Precondition: All direct links are given in table
Relations (columns
source,
sink,
weight (is 1 for unweighted graphs)). If you want to consider the network as undirected do not forget to add the corresponding backlinks as extra rows (union of the relation and its transposed pendant).
- Construct the table
IterationTable and fill it with the contents of table Relations.
- Execute the SQL-Query
IterationStep as long as the view Distances is changing. Remove redundant and unnecessary rows after each step (you may store the result of Distances in a temporary table, clear IterationTable and feed the data from the temporary table back in IterationTable).
Thereby the view
Distances is given by
SELECT source, sink, MIN(distance) AS mindistance
FROM IterationTable
GROUP BY [source], [sink]
The
IterationStep is given by
INSERT INTO IterationTable
SELECT IterationTable.source AS source, Relations.sink AS sink,
IterationTable.distance+Relations.weight AS distance
FROM IterationTable INNER JOIN Relations ON
IterationTable.sink=Relations.source
The deletion of redundant rows is very, very important for performance. Redundant are rows where there is already a shorter path in the data set.
You may also consider table maintenance operations of your
dbms as intermediate steps to boost performance. For example, in
postgresql you may
vacuum the table. Thereby it is cleaned up and the table statistics are recalculated for faster access to a particular row.
The following view
ConnectedTo can be used to check, whether
Distances is changing:
SELECT source, COUNT(*) AS numreachable FROM Distances GROUP BY source
For undirected graphs we can state that within one connected component all belonging nodes will have the same value
numreachable, namely the cardinality of the connected component. For directed graphs you have to compare row by row (computers are good at this task).
Let us assume that we have an undirected graph. Then the next step is the identification of the different connected components. This can be done by checking the view
ConnectedTo for differing numbers.
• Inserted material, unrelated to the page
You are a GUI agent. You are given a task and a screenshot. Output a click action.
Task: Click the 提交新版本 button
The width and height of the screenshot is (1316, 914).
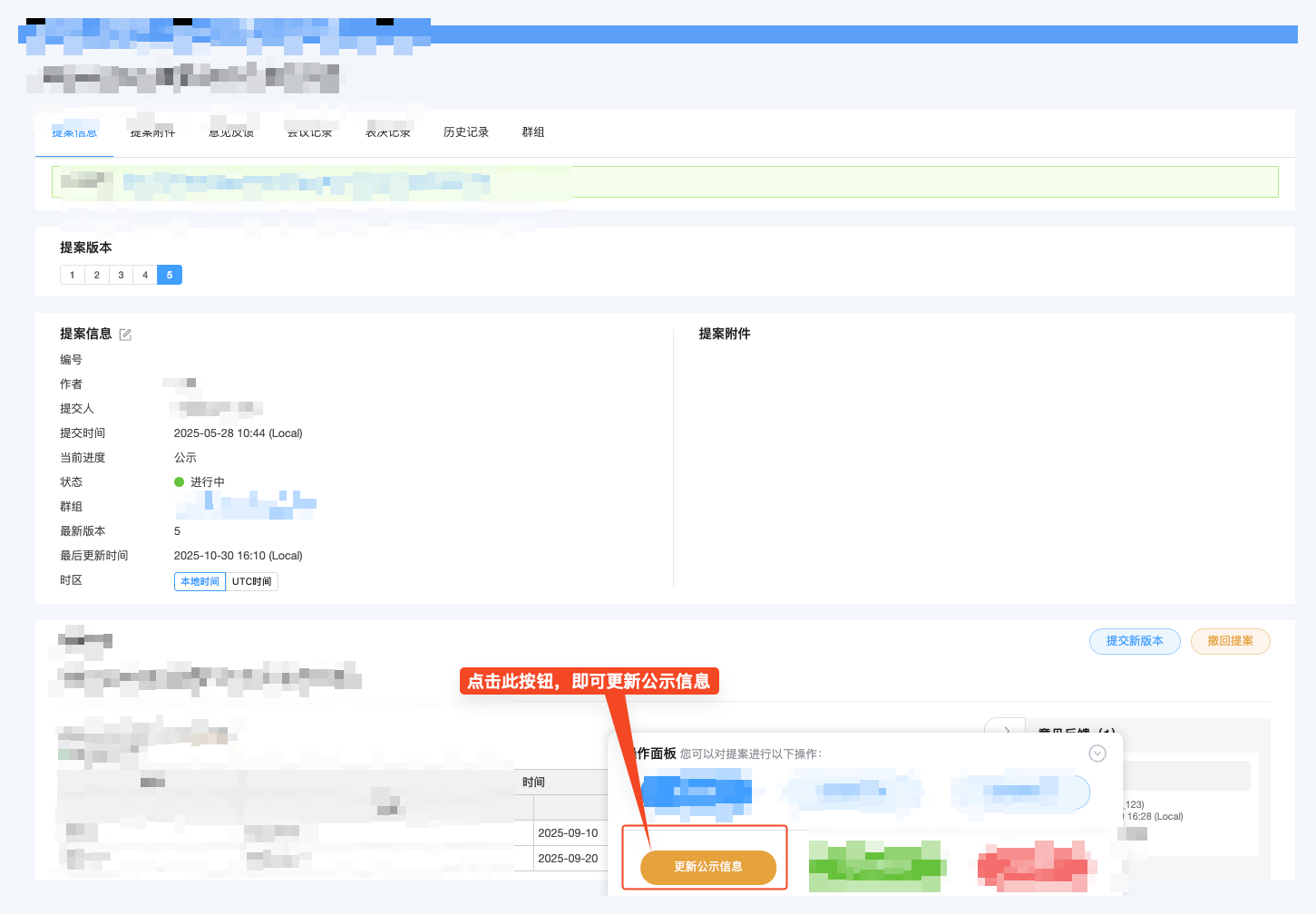1135,641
It is not very likely that there are two distinct connected components with exactly the same number of nodes. However, you can check by a simple SQL-Query whether there are two nodes with the same number that are not connected - just to be sure. The indicator "degrees of separation" is only meaningful within a single connected component. So you have to compute the degrees of separation for each connected component independently.
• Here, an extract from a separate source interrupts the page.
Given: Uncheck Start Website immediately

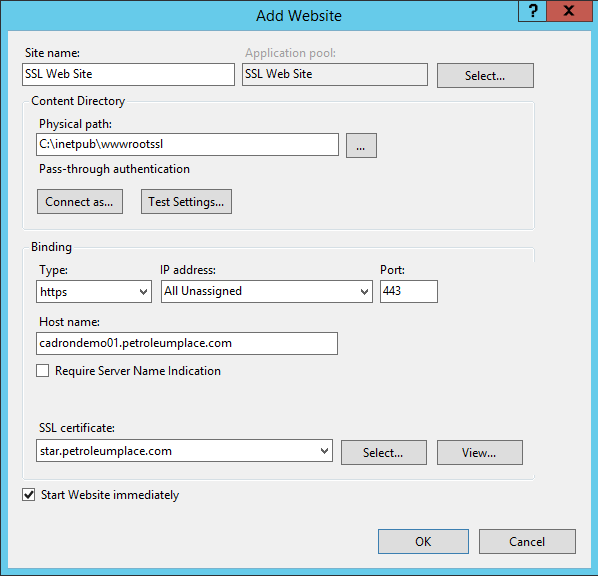Looking at the screenshot, I should pos(29,495).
Assuming that there is just one connected component (all fragments are removed) now the following query has to be executed:
SELECT AVG(mindistance) AS DegreesOfSeparation
FROM Distances
And you are done.
You can get the diameter by using the SQL
MAX aggregation operator and the best reachable person by grouping the previous query by
source.
The sole problem of my pretty naïve approach is its scalability. There are very good algorithms to solve the shortest path problem between two nodes, however I am not aware of an efficient algorithm that computes the shortest paths between each pair of nodes within the network at once. And up to now I am also not aware of an efficient heuristic approach for the computation of the degrees of separation (please comment if you know). Please do not expect the described algorithm to work for large data sets. The art is probably to find useful intermediate steps to simplify the
IterationTable. The more rows you can remove the better. For example, for the Go-network I have always removed the links where neither source nor sink were signed up to the survey. The Go-network consisted of nearly 800 direct links, 120 nodes (signed-up) and nearly 400 external nodes. The algorithm worked, however the intermediate table consisted of more than half a million rows before simplification.